**WHAT YOU WILL DO:** Write out exactly the lines of the entries below, from the first through the line containing "Click the red asterisk", and nothing beyond them.

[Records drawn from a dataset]
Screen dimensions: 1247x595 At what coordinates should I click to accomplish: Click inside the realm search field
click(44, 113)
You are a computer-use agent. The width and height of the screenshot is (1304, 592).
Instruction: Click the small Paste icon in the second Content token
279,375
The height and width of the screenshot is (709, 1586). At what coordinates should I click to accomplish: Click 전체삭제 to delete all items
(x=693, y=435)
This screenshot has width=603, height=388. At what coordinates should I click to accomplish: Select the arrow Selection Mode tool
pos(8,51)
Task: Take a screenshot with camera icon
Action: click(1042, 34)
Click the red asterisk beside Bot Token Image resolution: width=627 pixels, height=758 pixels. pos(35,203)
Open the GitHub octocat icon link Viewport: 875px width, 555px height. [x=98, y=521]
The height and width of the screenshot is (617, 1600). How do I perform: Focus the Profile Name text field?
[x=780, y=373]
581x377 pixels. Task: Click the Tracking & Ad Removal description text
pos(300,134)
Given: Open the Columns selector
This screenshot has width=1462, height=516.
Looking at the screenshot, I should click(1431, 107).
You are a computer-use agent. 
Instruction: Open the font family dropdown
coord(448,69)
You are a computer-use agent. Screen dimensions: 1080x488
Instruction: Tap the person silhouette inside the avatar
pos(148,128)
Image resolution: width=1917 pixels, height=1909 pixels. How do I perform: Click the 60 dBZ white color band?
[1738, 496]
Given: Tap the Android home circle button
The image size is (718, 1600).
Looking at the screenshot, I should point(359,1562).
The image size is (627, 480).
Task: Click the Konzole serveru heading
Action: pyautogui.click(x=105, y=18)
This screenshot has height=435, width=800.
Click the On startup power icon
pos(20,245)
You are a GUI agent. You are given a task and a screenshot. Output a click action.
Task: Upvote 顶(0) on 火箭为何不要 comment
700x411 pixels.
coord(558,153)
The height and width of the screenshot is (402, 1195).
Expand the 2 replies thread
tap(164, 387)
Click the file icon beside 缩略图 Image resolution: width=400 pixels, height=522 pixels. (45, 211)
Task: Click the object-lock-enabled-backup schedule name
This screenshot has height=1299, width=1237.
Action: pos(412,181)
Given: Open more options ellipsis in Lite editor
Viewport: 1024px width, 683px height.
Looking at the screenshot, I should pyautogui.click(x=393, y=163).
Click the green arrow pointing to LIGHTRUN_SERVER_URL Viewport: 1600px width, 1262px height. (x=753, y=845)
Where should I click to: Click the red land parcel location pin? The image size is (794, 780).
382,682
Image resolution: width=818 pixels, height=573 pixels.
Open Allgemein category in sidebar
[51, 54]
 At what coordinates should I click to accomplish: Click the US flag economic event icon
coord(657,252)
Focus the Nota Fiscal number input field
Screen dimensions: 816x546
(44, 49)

**EXERCISE SOLUTION:**
Screen dimensions: 1247x595 At what coordinates should I click to accomplish: Click inside the realm search field
click(44, 113)
You are a computer-use agent. The width and height of the screenshot is (1304, 592).
Instruction: Click the small Paste icon in the second Content token
279,375
The height and width of the screenshot is (709, 1586). At what coordinates should I click to accomplish: Click 전체삭제 to delete all items
(x=693, y=435)
This screenshot has width=603, height=388. At what coordinates should I click to accomplish: Select the arrow Selection Mode tool
pos(8,51)
Task: Take a screenshot with camera icon
Action: click(1042, 34)
Click the red asterisk beside Bot Token Image resolution: width=627 pixels, height=758 pixels. pos(35,203)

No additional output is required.